Des enjeux touchant aux droits de la personne perdurent dans les communautés nordiques.

2016-12-02

Récemment, la présidente de la Commission, Marie-Claude Landry, Ad. E., a rencontré plusieurs représentants de groupes communautaires à Yellowknife, aux Territoires du Nord-Ouest. Toutes les personnes qu’elle a rencontrées lui ont fait part de sérieuses violations des droits de la personne qui surviennent dans cette région du pays. On a fait remarqué à la présidente, que les gens vivant au sud, ne peuvent pas bien comprendre les conditions précaires dans lesquelles vivent les personnes vulnérables, tel que les femmes et les enfants vivant dans les communautés autochtones éloignés du Nord.  

Les intervenants œuvrant auprès des populations, ont soulevé plusieurs enjeux, dont le manque de logements convenables et les pénuries de nourriture et d’eau potable.

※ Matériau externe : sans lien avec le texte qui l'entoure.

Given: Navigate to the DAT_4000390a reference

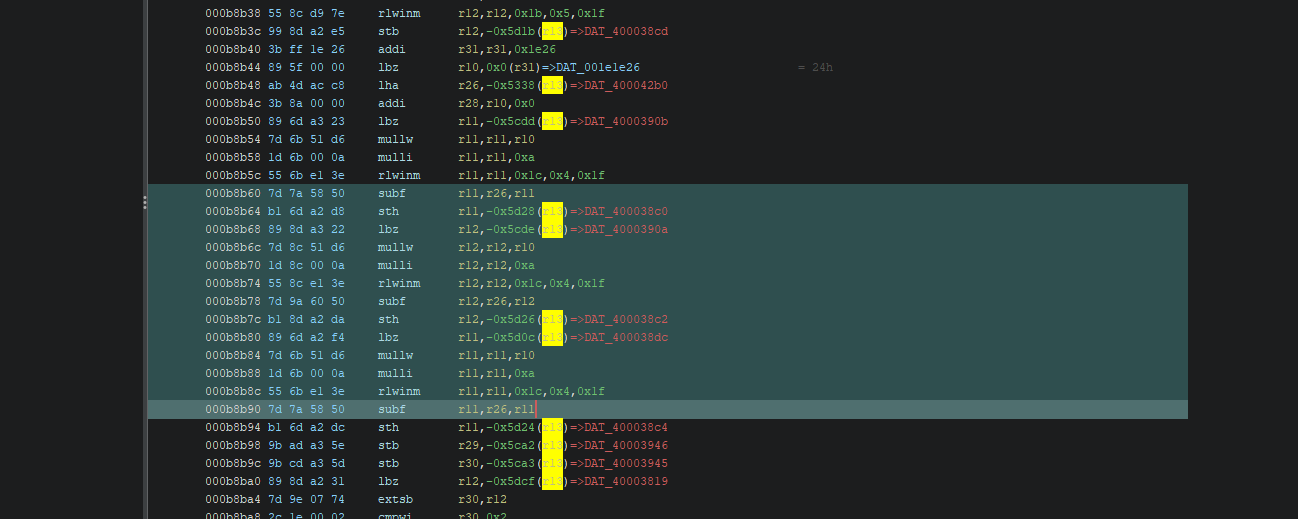Looking at the screenshot, I should [x=626, y=230].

Ils ont parlé du fait que beaucoup de femmes et de jeunes vivent dans des circonstances de vulnérabilité et font face à la violence et à des problèmes d’itinérance. De plus, l’accès aux services de soutien psychologique et aux abris d’urgence est très limité. Selon les personnes rencontrées, il n’est pas donné à tous de grandir dans un endroit sécuritaire et de pouvoir fréquenter une école de quartier lorsque l’on habite dans une communauté autochtone nordique et éloignée. 

Dans plusieurs communautés autochtones du Nord, les infrastructures nécessaires à l’éducation des jeunes n’existent pas. Il en résulte que plusieurs jeunes doivent quitter leur communauté pour aller à l’école. Lorsqu’ils ne reviennent pas, on a l’impression de revivre l’époque des écoles résidentielles. Les familles et les communautés ressentent un vide face à l’absence des jeunes, et les jeunes peuvent en venir à se sentir déconnectés de leur communauté. 

Ces constations sont les mêmes que celles exprimées lors des tables rondes auprès des femmes autochtones et résumées dans le rapport Hommage à la résilience de nos sœurs publié en 2015. Ces défis ont aussi été rapportés dans le Rapport de 2014 du Rapporteur spécial sur les droits des peuples autochtones, James Anaya. Dans ce Rapport (disponible en anglais seulement), le Rapporteur spécial recommande que le « Canada (…) agissent rapidement pour remédier à la crise de logement qui touchent les communautés autochtones à l’intérieur et à l’extérieur des réserves, surtout dans les communautés nordiques. » (Traduction libre)

Les appels à l’action de la Commission Vérité et Réconciliation réclament aussi que le gouvernement fédéral adresse les enjeux reliés aux droits de la personne qui affectent les populations du Nord. Plus précisément, l’appel à l’action 21 demande au gouvernement fédéral « …de fournir un financement à long terme pour les besoins des centres autochtones, nouveaux et de plus longue date, voués au traitement de problèmes de santé physique, mentale, émotionnelle et spirituelle avec lesquels doivent composer les Autochtones et qui découlent de leur expérience dans les pensionnats, et de veiller à accorder la priorité au financement de tels centres de traitement au Nunavut et dans les Territoires du Nord-Ouest. »

Les défis relatifs aux droits de la personne qui affectent les communautés nordiques et éloignées, et particulièrement les communautés autochtones, font partie des défis les plus pressants au Canada présentement. La Commission canadienne des droits de la personne vise à promouvoir les principes d’égalité, de dignité et de respect dans toutes les régions du pays. La présidente, Mme Landry, a affirmé qu’une des priorités de la Commission est de trouver des façons de collaborer avec les groupes autochtones et non autochtones afin de sensibiliser la population et de trouver des moyens d’adresser les enjeux relatifs aux droits de la personne auxquels ces populations continuent de faire face.